Kaki Bumi

By gemamembiru

11.1K 1.1K 188

Sebab manusia akrab dengan kehilangan, kegagalan, dan menaruh harapan. Mereka di penduduk Kaki Bumi, sedang b... More

[1] Hujan dan Nirianika
[2] Fotografi; Nawala
[3] Hari-Hari Setelah Perpisahan
[4] Peta Hilang Mengenai Rumah
[5] Orang Asing
[6] Keluarga

[7] Pura-Pura Bukan Manusia

1K 117 23
By gemamembiru

"Demi Tuhan. Aarav Bagaskara, maju lo!"

Nawala baru membuka pintu rumah Jero ketika telinganya menangkap suara laki-laki itu menggelegar meneriaki Bagas. Bangunan berbentuk dua lantai milik kediaman keluarga Jero tampak nyaman. Seluruh perabotannya ditata rapi dan aroma vanila dari pengharum ruangan mengumbar ke segala arah. Semuanya tampak baik-baik saja, kecuali bagian tengah meja tamu.

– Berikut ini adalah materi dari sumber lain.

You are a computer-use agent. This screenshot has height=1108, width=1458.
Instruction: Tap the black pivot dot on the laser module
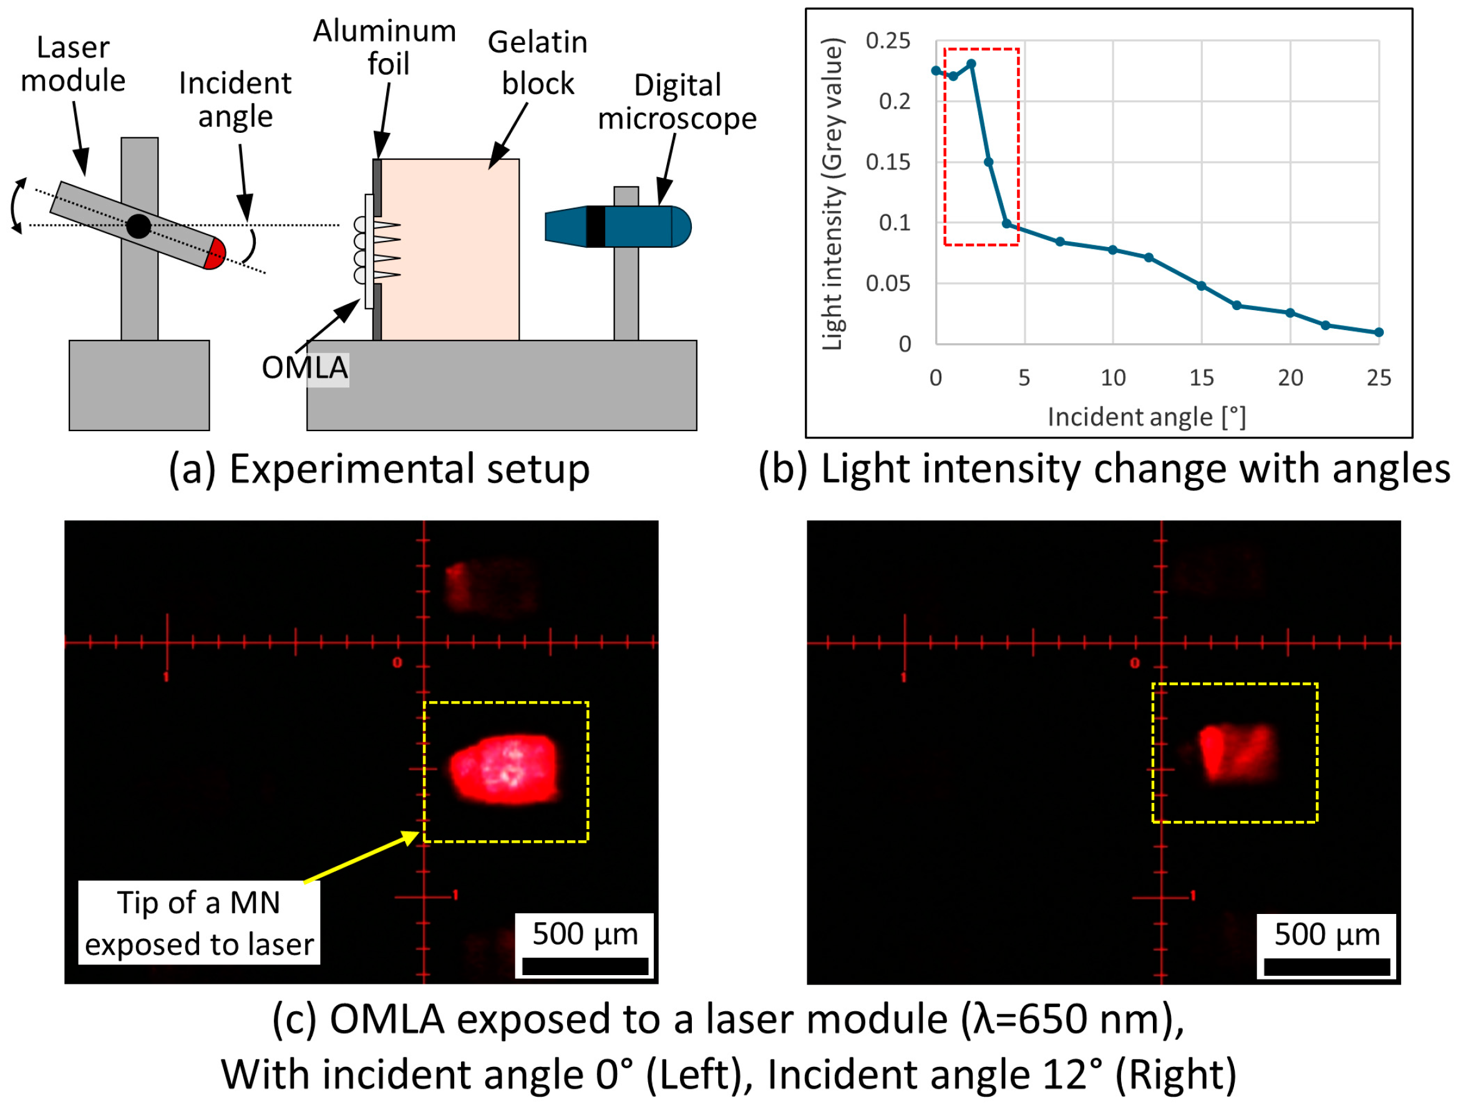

Uno dan Remi—nama kucing Jero—tengah menyantap dry food yang bertebaran di lantai. Kotak penyimpanan makanan entah di mana, tapi kedua kucing gembul itu tampak menikmati momen menyantap seluruh dry food yang bertebaran di lantai. Di samping Uno dan Remi, Bagas tampak puas sementara Jero menatapnya dengan pandangan nyalang.

"Uno sama Remi lo apainnnn?"

"Mereka lagi mukbang, Jer."

"Demi ...."

"IYA, AMPUUUNNN!"

Kaki Bagas kontan berlari dengan kecepatan kilat ketika Jero di belakangnya tampak bertekad bessar untuk menangkap laki-laki Gemini itu. Mereka mengitari ruang tamu tiga kali, sampai akhirnya Jero berhasil menarik kerah baju Bagas dan mencubit paha Bagas. Sebagai penonton, Rasi yang duduk di sofa depan tertawa keras.

"IYAAA JERO, GUE MINTA MAAFFF."

"Seperti biasa, Jero selalu menang," komentar Rasi.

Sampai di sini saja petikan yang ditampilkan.